Голосую за любовь — страница 57 из 82

Я посматривал на него и накладывал повязку на рану, из которой не переставая струилась кровь.

— Только покой, покой ей нужен, и рана затянется, — растерянно повторял я про себя и, собравшись с силами, взял Даницу на руки. Пошатываясь, я поднялся и направился прочь от этого места, не обращая внимания на крики своих товарищей. И вот тогда, стоя посреди скал, которые будто уставились на меня белыми зеницами вершин, обдуваемых сильным горным ветром — чутким, верным спутником хорошей погоды, — я понял: истина в моих руках.

— Куда тебя несет? — закричал мне вслед пастух, но голос у него был горестный и усталый.

— Я пойду напрямик. Спущусь по скалам. Не мешай мне, — сказал я и пошел с Даницей на руках по гребню, вспоминая козьи тропы, по которым я уже однажды спускался.

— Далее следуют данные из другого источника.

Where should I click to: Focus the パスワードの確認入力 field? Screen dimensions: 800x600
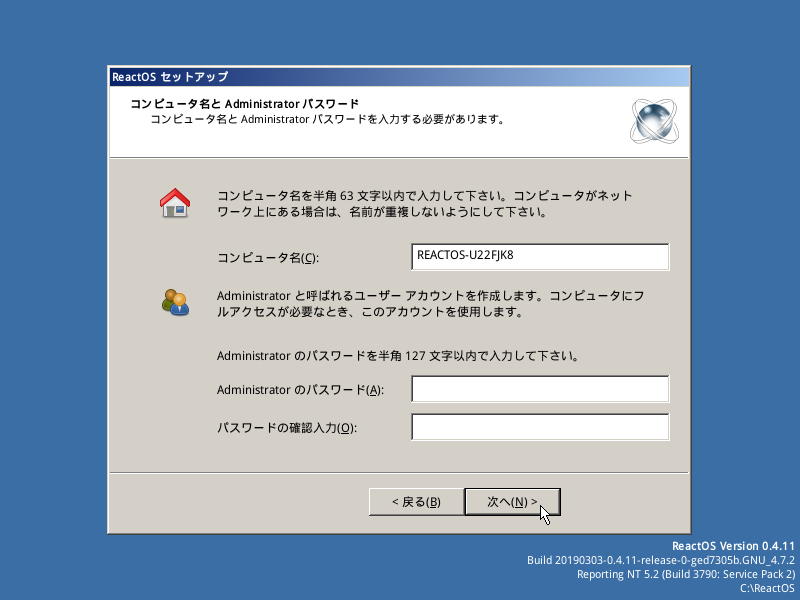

Грегор бежал за мной и что-то кричал, все были в замешательстве, я снова потерял способность рассуждать, нести Даницу становилось все труднее. Может, лучше вернуться и отправиться по более легкой, но длинной дороге? Метка догнала меня, по щекам у нее текли слезы, она ухватила меня за локоть и что-то говорила прерывающимся голосом. Неожиданно из расщелины раздался выстрел, я бросился на землю, Метка прижалась ко мне, Грегор что-то кричал, я вдруг вспомнил, что впереди — обрыв, так что придется вернуться и поискать другую дорогу, потому что с раненой Даницей я не смог бы спуститься без крепкой веревки, даже если бы был здоров. Грегор, уже не такой злой, но все же раздраженный, догнал и прикрыл нас собой.

— Сколько тебе лет, чтобы делать глупости? — спросил он, и мы медленно переползли под прикрытие скалы. Но выстрелы больше не повторились. — Скорее всего, этот гад наложил в штаны со страху, когда нас увидел, испугался, что мы за ним гонимся. Я слышал, как камни сыпались, наверное, он решил спуститься по гребню, так что нам его больше нечего бояться, — мрачно сказал он и положил Данице руку на лоб.

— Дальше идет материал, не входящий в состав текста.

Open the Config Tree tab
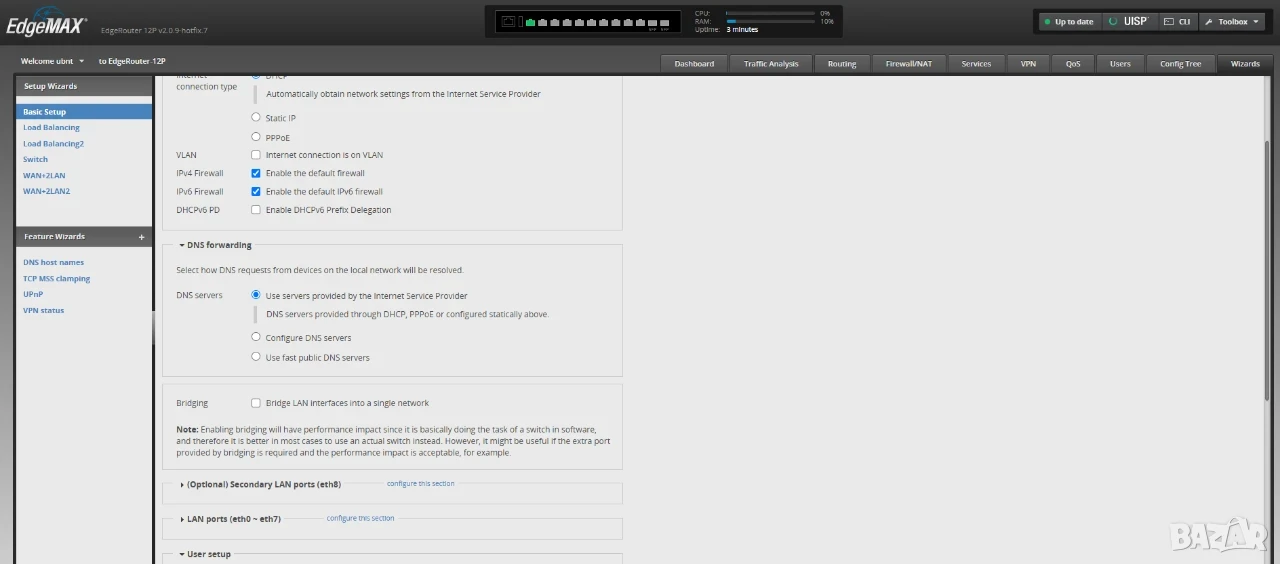This screenshot has width=1280, height=564. [x=1180, y=64]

— Вы ступайте за нами. Я пойду вперед. По северному склону, — решительно и почему-то совершенно спокойно сказал я. Он кивнул. Но кивнул как-то странно. У него на лице появилось такое выражение, какое бывает у нормального человека, разговаривающего с сумасшедшим.

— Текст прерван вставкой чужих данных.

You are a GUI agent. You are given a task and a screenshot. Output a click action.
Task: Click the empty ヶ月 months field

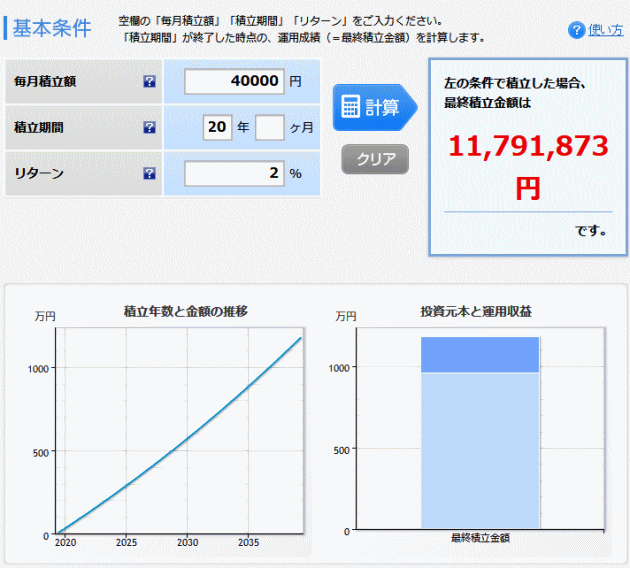click(x=270, y=128)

Руки Даницы безжизненно повисли. Глаза были закрыты, но веки постоянно вздрагивали. Я добрался до самой верхушки горы, которую мы называли Крутым Верхом.

— Остановись, — раздался резкий голос позади меня.

— Зачем? — спросил я, не повинуясь.

— Остановись, — повторил Грегор, и я нехотя послушался.

— Положи ее. Здесь, под скалой, есть несколько расщелин. В них земля. Туда ее положишь.

— Вы что, спятили? — возразил я.

— Я — нет. И ты не спятил и не спятишь. Я в этом уверен, — жестко бросил он. Потом взял Даницу у меня из рук, и наконец, после того как я уже столько времени словно безумный ходил с ней, не слыша, что он идет за мной по пятам, я увидел, что она не двигается, будто окоченела. Как мертвая. — Хорошо, глаза ей не надо закрывать. Сама закрыла. Может, никто из нас и недостоин совершить это, — убитым голосом пробормотал Грегор и показал перед собой. — Рой яму. Я сейчас вернусь. Схожу за остальными. Будем спускаться здесь. Надеюсь, они уже управились там, в доме.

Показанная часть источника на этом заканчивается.